There's a certain joy in knowing about something good before anyone else does. The whole hipster culture is built on this idea, to the point at which it becomes gauche to admit to enjoying something popular. This may be the only case in which basketball and hipster culture overlap.
I grew up in southwestern Ohio. Though I have always been a Xavier fan, I've never really had anything against the Miami Redhawks. My dad had an enormous amount of respect for Charlie Coles as a coach, and I followed suit. I also knew how to spell Szczerbiak before most people who follow basketball only on a national level even knew why that word would ever be important. I followed Wally through his college career, mostly because the Redhawks played locally and my family didn't have cable. Then the Redhawks made the 1999 tournament, and I told anyone who would listen that he was great. Nobody cared, until Wally started getting buckets - just like I knew he would. Less than two weeks later, he was a media darling. I was ecstatic; now everybody knew about Wally Szczerbiak, but he had been my secret first.

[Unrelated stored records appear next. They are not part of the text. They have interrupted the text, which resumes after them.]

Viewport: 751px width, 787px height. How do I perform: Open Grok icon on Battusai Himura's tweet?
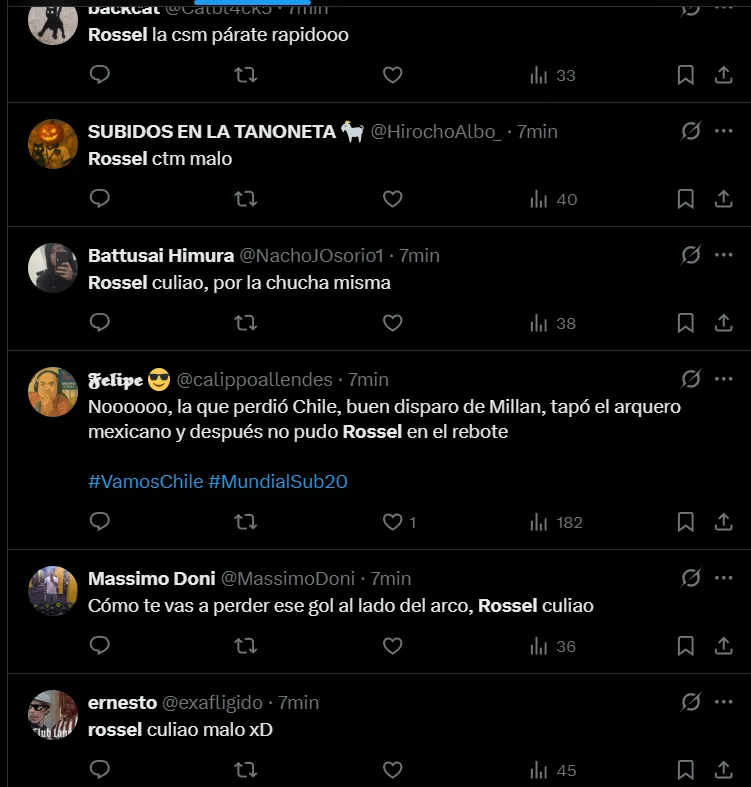(x=690, y=255)
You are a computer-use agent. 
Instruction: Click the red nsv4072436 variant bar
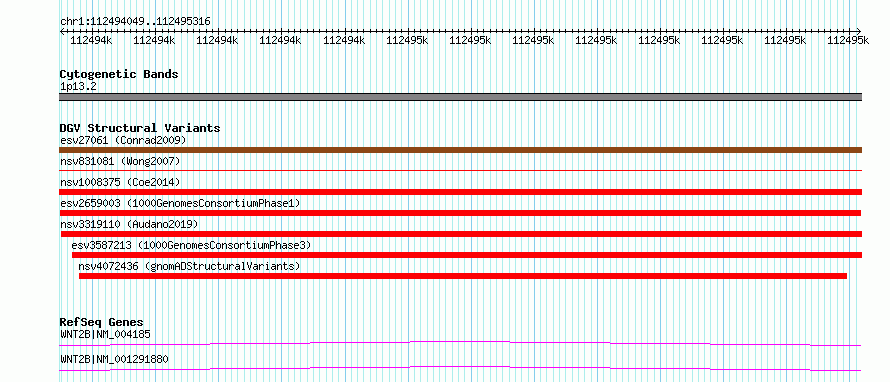tap(463, 276)
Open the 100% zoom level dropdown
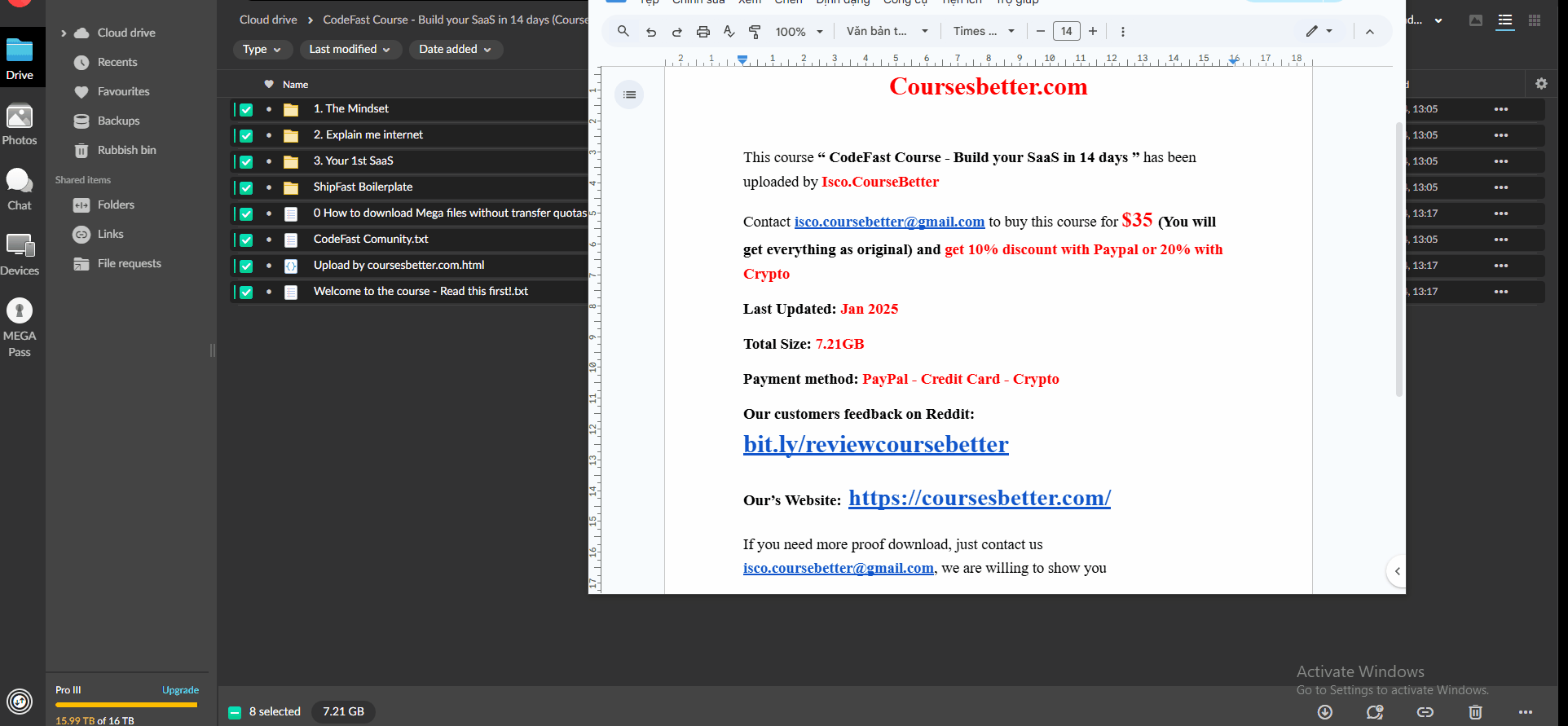This screenshot has height=726, width=1568. pos(799,32)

That's one of the pleasures of following Atlantic Ten basketball, or perhaps any conference outside of the big six. There are no secrets in the ACC; nobody is sneaking out of the Big Ten. Those games are persistently televised and then endlessly dissected, to the point at which "hand down, man down" started trending after Duke knocked off UNC. Anyone ready to make a meaningful contribution for a team from one of the BCS conferences has already been exposed to the bright lights of media scrutiny.
And so the great players from the small conferences become "our boys." Not all of them - I don't have anything but antipathy for any member of Saint Louis, and nobody ever loved Jimmy Binnie - but certain players have conducted themselves in such a manner during A-10 play that I have grown to enjoy them as I've followed Xavier. I can't help but respect the heck out of Andrew Nicholson, who has toiled in prolific obscurity at St. Bonaventure for four years. I like Micheal Eric, the 6'11" Nigerian who looms in the paint to turn aside those who would penetrate on Temple's defense.
Of course, it's even more fun when it's a Xavier player, as Jordan Crawford and Lionel Chalmers have proven in the last decade. Still, there's some joy in, when other fans are just now discovering some player who has labored to make his name in the A-10, saying, "I know him. I watched him go from promising to good to scary. I've seen him go to battle against my team; I know he's good." This weekend, as you gnaw your fingernails to the quick waiting for and then watching the Xavier game(s), don't forget to spare a thought for the rest of the Atlantic Ten players in the tournament. Except for the guys from Saint Louis.